Cash generation from core operations has been improving. Progress on asset sales would be the key and help sort the cash flow/execution issues. Approvals for new launches are progressing well and the company has a good launch pipeline going into FY15. Our March-2016 price target is based on 8x cash Ebitda and inline with the multiple used for other residential property developers. We think the stock’s valuation is cheap, given a 63% NAV discount and 0.4x PBV. The company is in transition to becoming Mumbai’s largest affordable housing developer and an extremely attractive opportunity.

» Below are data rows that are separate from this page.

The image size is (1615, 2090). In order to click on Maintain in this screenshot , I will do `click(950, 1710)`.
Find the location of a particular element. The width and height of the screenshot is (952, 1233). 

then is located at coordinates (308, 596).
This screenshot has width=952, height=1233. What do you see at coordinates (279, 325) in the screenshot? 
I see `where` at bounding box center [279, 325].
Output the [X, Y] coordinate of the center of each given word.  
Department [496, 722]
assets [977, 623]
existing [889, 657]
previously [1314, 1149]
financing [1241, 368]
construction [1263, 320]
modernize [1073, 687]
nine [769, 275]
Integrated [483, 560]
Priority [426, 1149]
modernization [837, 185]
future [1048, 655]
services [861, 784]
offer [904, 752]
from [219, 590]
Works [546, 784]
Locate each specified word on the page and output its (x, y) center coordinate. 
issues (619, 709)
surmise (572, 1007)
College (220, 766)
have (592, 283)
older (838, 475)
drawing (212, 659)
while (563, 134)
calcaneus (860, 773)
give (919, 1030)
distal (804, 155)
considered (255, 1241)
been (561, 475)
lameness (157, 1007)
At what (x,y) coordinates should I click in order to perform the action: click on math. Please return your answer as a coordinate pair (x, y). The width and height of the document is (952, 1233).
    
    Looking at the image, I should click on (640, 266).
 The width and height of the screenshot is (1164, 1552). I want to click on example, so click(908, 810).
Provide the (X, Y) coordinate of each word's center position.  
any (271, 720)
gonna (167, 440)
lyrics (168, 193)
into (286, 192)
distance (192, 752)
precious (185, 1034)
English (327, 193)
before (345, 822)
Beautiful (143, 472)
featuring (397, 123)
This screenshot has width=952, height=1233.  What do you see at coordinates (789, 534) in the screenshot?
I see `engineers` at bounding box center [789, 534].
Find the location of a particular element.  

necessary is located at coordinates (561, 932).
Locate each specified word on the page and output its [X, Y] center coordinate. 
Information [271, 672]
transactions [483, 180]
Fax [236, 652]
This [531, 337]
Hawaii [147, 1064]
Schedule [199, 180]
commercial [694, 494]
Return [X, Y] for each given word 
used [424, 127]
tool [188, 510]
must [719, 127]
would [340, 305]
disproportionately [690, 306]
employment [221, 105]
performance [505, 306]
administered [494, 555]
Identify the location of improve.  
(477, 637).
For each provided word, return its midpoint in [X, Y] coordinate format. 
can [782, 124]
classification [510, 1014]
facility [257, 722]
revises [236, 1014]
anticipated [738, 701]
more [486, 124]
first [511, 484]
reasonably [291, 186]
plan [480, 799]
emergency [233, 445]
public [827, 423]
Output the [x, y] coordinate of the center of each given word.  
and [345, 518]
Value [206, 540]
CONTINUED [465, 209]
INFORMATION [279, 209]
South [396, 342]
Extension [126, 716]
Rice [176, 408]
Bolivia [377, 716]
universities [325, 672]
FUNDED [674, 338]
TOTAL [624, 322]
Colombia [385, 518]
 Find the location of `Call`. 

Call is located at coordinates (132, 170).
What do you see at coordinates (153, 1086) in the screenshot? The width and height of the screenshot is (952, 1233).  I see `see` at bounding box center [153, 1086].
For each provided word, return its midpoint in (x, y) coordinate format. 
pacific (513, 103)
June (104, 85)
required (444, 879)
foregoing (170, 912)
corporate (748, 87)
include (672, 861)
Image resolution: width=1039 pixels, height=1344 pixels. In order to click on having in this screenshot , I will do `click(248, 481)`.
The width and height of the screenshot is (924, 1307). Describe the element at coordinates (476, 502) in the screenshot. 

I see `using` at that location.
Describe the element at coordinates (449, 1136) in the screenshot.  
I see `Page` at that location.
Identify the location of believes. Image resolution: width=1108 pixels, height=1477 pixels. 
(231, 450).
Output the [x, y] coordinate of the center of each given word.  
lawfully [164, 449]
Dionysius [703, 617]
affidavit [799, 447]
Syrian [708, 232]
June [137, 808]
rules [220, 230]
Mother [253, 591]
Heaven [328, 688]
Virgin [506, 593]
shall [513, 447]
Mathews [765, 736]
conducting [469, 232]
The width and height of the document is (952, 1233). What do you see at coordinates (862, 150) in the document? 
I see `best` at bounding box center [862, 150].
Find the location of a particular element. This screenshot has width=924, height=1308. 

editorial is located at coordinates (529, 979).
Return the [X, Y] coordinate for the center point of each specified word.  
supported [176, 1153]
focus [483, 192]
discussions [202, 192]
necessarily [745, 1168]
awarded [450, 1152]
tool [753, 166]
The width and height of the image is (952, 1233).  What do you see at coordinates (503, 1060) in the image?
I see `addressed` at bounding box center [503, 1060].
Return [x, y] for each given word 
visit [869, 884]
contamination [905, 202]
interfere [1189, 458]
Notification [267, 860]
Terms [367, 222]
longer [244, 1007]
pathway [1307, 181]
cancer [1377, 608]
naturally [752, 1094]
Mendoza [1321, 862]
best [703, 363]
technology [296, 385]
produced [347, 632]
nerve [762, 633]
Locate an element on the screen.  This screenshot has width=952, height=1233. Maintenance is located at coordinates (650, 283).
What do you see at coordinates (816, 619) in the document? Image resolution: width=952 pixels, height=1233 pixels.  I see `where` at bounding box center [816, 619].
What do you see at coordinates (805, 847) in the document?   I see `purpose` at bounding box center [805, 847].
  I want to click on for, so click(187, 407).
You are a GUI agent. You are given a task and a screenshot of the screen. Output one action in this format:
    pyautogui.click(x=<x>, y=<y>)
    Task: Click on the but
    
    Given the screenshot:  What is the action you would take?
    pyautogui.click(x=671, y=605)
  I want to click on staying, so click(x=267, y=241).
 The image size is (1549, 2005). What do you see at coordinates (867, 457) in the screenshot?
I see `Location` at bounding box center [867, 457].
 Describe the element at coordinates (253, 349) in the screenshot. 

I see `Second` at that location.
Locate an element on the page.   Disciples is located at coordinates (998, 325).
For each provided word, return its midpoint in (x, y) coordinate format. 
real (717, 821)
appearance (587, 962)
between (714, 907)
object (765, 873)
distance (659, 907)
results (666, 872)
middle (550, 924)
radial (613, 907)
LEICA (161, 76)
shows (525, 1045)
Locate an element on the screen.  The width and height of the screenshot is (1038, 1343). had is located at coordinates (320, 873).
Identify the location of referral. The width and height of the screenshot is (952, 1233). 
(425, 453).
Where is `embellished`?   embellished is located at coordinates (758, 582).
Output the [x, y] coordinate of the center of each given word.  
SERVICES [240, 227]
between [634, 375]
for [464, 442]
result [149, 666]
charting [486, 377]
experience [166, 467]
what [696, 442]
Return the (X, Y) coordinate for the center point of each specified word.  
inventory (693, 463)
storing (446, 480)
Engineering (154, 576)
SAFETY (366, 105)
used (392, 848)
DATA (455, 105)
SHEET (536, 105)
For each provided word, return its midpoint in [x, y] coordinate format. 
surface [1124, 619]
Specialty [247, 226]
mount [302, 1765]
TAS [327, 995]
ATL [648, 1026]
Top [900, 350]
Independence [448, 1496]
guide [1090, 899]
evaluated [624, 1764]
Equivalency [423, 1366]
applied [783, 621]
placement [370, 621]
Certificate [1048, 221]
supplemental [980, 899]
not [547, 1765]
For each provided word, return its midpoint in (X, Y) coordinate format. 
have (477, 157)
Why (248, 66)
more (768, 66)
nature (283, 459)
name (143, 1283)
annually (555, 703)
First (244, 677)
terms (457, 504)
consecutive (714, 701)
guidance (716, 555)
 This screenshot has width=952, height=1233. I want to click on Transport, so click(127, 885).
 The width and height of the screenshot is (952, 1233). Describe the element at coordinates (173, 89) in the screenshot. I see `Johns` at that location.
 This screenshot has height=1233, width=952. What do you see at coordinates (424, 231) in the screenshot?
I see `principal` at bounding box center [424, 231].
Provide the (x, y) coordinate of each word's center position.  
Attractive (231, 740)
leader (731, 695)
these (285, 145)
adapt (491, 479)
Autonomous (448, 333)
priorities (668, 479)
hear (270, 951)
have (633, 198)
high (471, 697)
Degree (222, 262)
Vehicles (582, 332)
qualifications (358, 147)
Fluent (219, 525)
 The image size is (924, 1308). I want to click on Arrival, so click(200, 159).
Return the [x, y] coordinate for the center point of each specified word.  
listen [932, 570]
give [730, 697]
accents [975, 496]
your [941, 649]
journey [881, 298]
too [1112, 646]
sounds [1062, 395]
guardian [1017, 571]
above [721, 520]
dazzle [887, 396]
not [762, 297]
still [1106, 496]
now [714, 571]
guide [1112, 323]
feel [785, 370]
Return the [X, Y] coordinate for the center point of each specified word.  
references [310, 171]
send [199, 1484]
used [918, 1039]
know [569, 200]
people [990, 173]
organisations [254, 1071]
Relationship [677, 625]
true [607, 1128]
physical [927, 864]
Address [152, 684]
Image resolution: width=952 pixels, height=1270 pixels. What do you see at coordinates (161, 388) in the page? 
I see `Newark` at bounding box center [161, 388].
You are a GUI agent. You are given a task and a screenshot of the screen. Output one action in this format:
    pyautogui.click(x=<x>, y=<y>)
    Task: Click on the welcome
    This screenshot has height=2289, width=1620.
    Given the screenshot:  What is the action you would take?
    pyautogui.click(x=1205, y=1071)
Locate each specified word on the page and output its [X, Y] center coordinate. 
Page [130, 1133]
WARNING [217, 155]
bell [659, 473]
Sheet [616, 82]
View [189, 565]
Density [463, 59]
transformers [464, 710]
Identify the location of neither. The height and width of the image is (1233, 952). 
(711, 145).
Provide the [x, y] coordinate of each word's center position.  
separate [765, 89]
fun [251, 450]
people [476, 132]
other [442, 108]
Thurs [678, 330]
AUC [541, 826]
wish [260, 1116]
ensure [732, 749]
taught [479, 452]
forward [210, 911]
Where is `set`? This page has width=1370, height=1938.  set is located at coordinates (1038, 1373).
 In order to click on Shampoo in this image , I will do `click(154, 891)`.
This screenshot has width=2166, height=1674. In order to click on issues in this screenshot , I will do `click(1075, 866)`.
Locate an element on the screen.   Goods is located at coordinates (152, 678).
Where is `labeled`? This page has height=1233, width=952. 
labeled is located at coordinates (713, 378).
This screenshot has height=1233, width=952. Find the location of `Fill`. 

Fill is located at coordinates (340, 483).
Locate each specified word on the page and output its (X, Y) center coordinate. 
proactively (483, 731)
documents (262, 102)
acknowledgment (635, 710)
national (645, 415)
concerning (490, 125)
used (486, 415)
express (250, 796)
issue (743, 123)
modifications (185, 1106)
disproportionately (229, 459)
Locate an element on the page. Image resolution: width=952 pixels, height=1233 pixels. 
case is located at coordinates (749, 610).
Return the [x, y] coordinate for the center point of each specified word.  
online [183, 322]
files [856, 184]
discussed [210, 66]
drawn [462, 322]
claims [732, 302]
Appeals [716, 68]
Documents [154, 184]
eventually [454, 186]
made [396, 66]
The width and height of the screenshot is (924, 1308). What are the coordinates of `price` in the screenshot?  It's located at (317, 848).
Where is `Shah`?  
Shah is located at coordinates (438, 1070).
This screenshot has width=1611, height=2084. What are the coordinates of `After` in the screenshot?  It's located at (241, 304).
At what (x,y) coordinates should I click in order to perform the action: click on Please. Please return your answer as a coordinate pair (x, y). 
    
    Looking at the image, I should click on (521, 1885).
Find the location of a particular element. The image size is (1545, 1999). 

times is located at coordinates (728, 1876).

As the company retires additional debt through FY16, we would expect the valuation discount to narrow. HDIL’s Q4 operating performance beat expectations on all counts. The company delivered positive FCF to equity of R110 crore (R2.6 a share) which was far higher than reported EPS of R0.8. Pre-sales continued to improve and went up 78% y-o-y.
Net debt declined by R110 crore as well. The company is now one of the few RE developers that is operating on a positive free cash flow model. We think HDIL’s projects embed enough cash flow to service entire debt / interest and, hence, credit risk on the business is completely removed.